Así que castiga a sus aliados, exporta inflación, enciende aranceles, y repatria capitales para comprar tiempo mientras su propio modelo —basado en deuda, guerra y dólar— se desmorona.
Y Europa será la siguiente.
Porque si Japón, con sus ahorros internos, su disciplina fiscal y su tecnología punta, no puede resistir, ¿qué espera España, Italia o Francia, con deudas altas, crecimiento cero y dependencia energética?
La Unión Europea ya no controla su moneda, ya no controla su energía, y pronto no controlará su comercio. Y cuando EE.UU. le aplique sus propios aranceles, cuando le cierre mercados, cuando le exija lealtad mientras la sangra, caerá más rápido.
Porque la crisis de Japón no es económica. Es política. Es civilizatoria.
Es la señal de que el modelo occidental ya no puede reproducirse.
Es la tendencia que confirma que el globalismo neoliberal ya no puede sostenerse.
Es la prueba de que “cada uno por sí” ya no es ideología: es política de Estado.
Y si Japón cae, Europa temblará.
Y si Europa cae, el dólar resquebrajará.
Y cuando el dólar caiga, el mito también.
Porque ningún país puede salvarse solo. Ni siquiera Estados Unidos.
Porque la regla es clara: Nadie se salva si no se salva el conjunto. Y Japón fue el primero en entenderlo… tarde.
La era del “salvese quien pueda” acaba de empezar.
Y el que no entienda esto, será la siguiente víctima.
Existe una verdad que trasciende ideologías y sistemas: nadie puede salvarse si no se salva el conjunto:
Ningún país puede desarrollarse en aislamiento.
Ninguna potencia puede imponer indefinidamente su dominio mediante la moneda, los aranceles y la militarización.
Ningún sistema construido sobre la explotación mutua puede ser sostenible.
ANEXO; REFERENCIAS DE LA CRISIS DE JAPON
Japón se ha convertido en el laboratorio del fracaso occidental con cifras que aterrorizan a cualquier analista serio:
Deuda pública: 263% del PIB (la más alta del mundo desarrollado)

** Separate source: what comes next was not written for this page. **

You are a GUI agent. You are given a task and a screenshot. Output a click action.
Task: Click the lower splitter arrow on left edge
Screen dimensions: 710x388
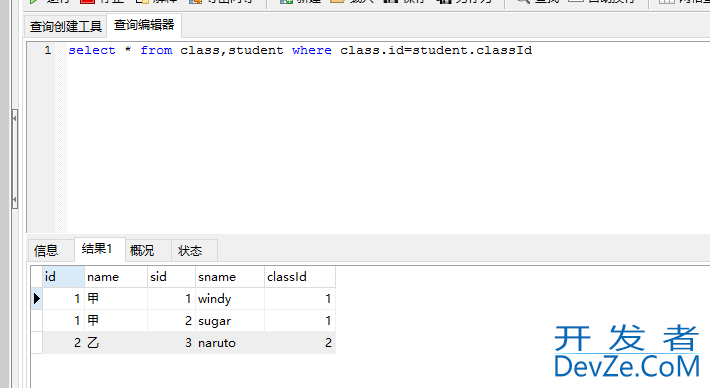(15, 200)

Deuda total: 1,279% del PIB a finales de 2024
Inflación persistente: 3.1% interanual, muy por encima del objetivo del 2%
Crisis demográfica: Población cae 0.75% anual, tasa de natalidad de apenas 1.15
Colapso del «carry trade»: 1.2 billones de dólares en estrategias financieras se desmoronan
Crisis de bonos: Las subastas enfrentan la peor demanda desde 1987
Impacto arancelario: EE.UU. impone 25% a coches japoneses y 10% base a todo lo demás
El Primer Ministro Shigeru Ishiba lo reconoció públicamente: Japón está en situación «peor que Grecia en su peor momento» durante la crisis de 2009.